Fantezi ile gerçeklik arasındaki muğlaklık sadece Resul’ün Yeri ile sınırlı değildir. Sercan, Nemrut’a çıkmaya karar verir ama restorasyondan dolayı çıkamaz. Şeritlerle kapalı yeri aşıp dağın tepesine çıkmaya karar verir. Şeritler, psikanalitik göndermelerden tahmin edileceği gibi, yalnızca restorasyon bölgesine geçişi yasaklayan bir işaret değildir, aynı zamanda arzunun yaşanamayacak hazza dönüşümünü engelleyen bir uyarıcıdır. Özne, arzuladığı şeyi gerçekten deneyimleyebileceğini düşünür ama deneyim, asla onun hayal ettiği gibi olmayacaktır. Yasağın mantığı burada belirginleşir: yasak, özneyi, arzu ile haz arasındaki somut uyuşmazlıktan korumak için vardır ve bunun için onu hep ait olduğu yerde, fantezi dünyasında tutar. Sercan’ın mutsuzluğu, çaresizliği, vb. arzuladığı şeye ulaşabilir olduğu sanısından türer: o, fantezi dünyasında kalması gereken arzusundan doyum alabileceğini düşünmüştür. Oysa ki hazzı bir deneyim-miş gibi aktarmaya olanak sağlayan şey, onun yaşanmışlığı değil, yaşanmamışlığıdır. Dahası, arzu ile hazzı birleştirmeye dönük gerçekçi deneyimi yaşamak adına Ağrı Dağı’na kadar gitmeye bile razıdır. Ama uzaktan bakarken, dağın kendisinde gördüğü şey, asla dağa gitme arzusunu veremez.

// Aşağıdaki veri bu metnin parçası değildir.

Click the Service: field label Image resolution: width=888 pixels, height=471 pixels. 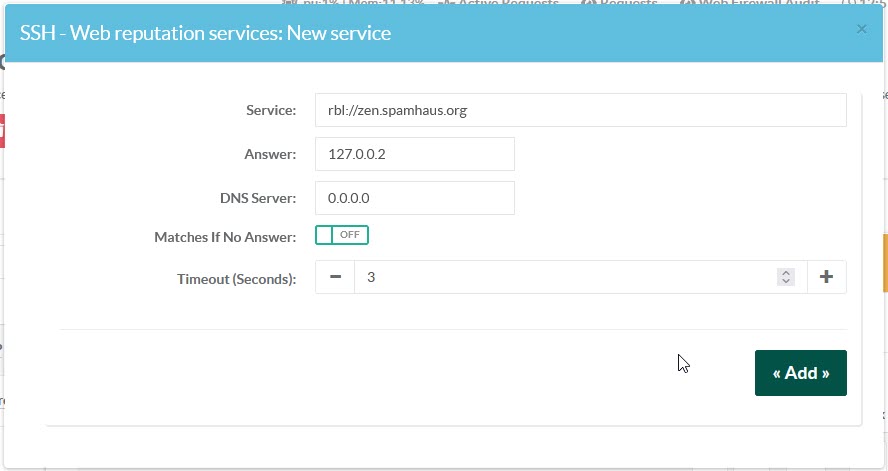[271, 110]
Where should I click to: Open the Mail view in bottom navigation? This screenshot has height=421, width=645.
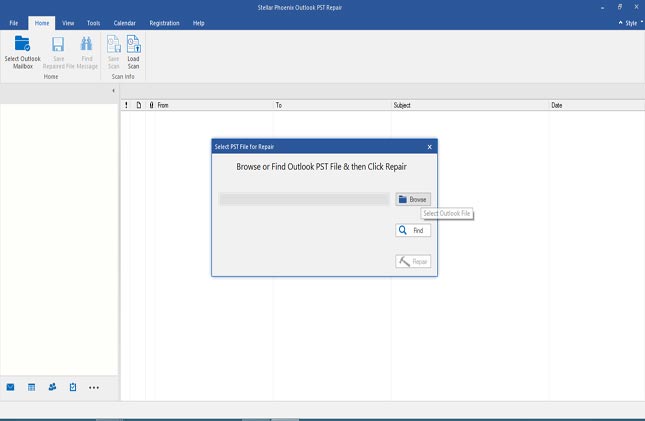click(x=11, y=387)
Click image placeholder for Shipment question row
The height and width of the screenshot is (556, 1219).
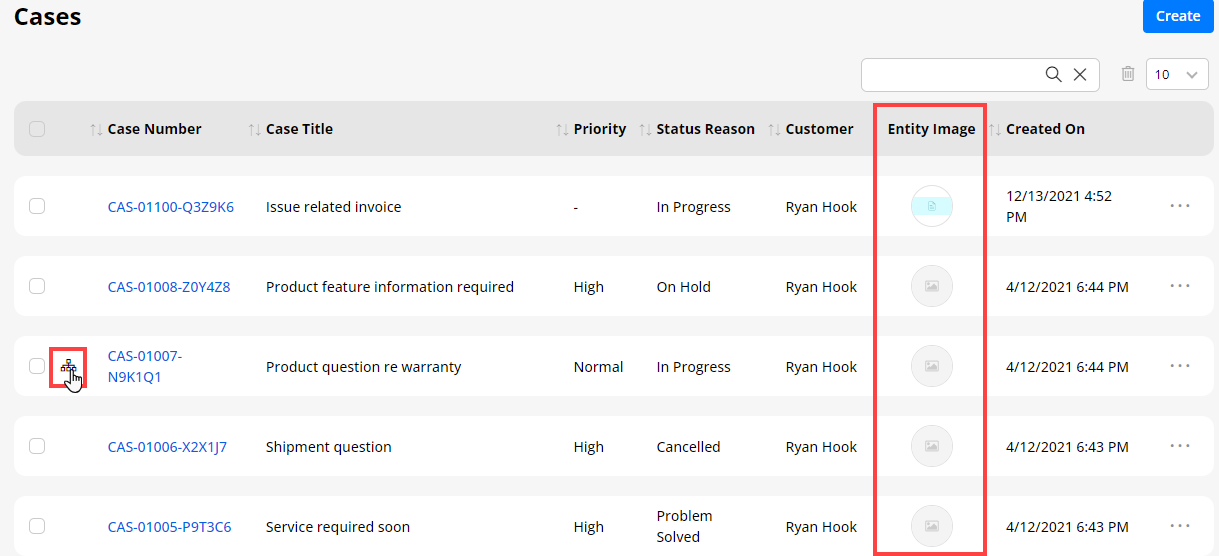pyautogui.click(x=931, y=446)
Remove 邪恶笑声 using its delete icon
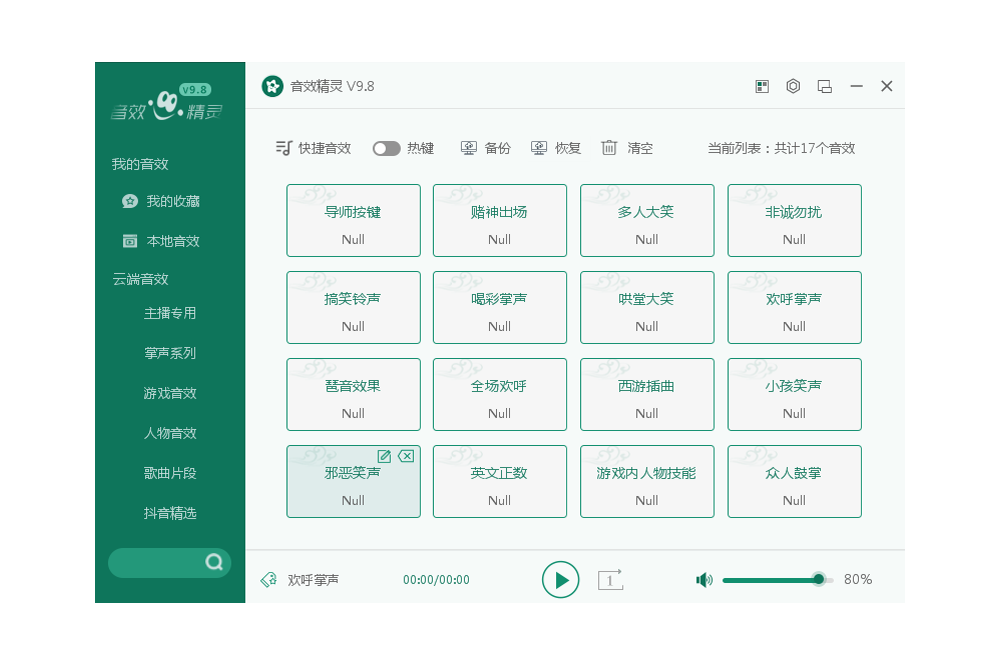Viewport: 1000px width, 666px height. [406, 456]
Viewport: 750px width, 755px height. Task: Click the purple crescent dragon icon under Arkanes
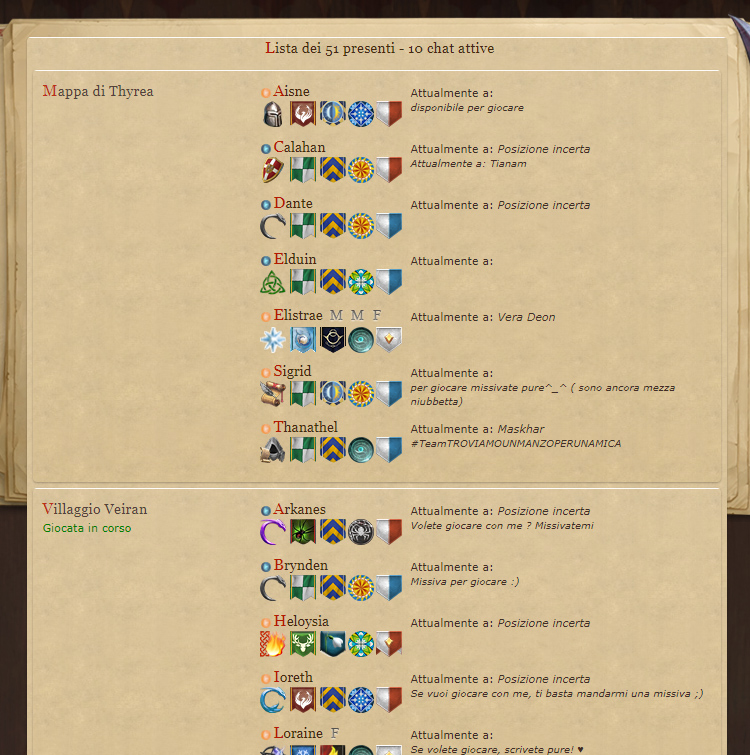point(273,532)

Taksicinin o sahnedeki manasız bakışları, tıpkı ilk karşılaştıklarında tatil için Adıyaman’a geldiğini duyduğunda Sercan’a yönelttiği kahkaha gibidir.
Ve son sahnede Sercan İstanbul’a dönmüştür. Yanındakilere klarnetçi çocuk gibi hemen deneyimini anlatmak istemez, hatta buna çekinir -keza klarnetçinin deneyimini kolaylıkla aktarması belki deneyimin yaşanmamışlığından gelir. Daha sonra tesadüfen açılan sohbette, yaşamadığı deneyimi yaşamış-gibi aktarmaya karar verir, ama bir eksiklik, daha doğrusu bir doyumsuzluk hisseder. Çünkü Sercan, burjuvazi kültürünün deneyim konusundaki en temel kuralını ihlal etmiştir. Yine de deneyimin yaşamak için değil, aktarmak için olduğunu ve her deneyimin başkalarında arzu uyandırması gerektiğini, hazzın iptal edilip yerine yaşanamayacak fantezilerin geçirildiğini geç de olsa öğrenmiştir belki.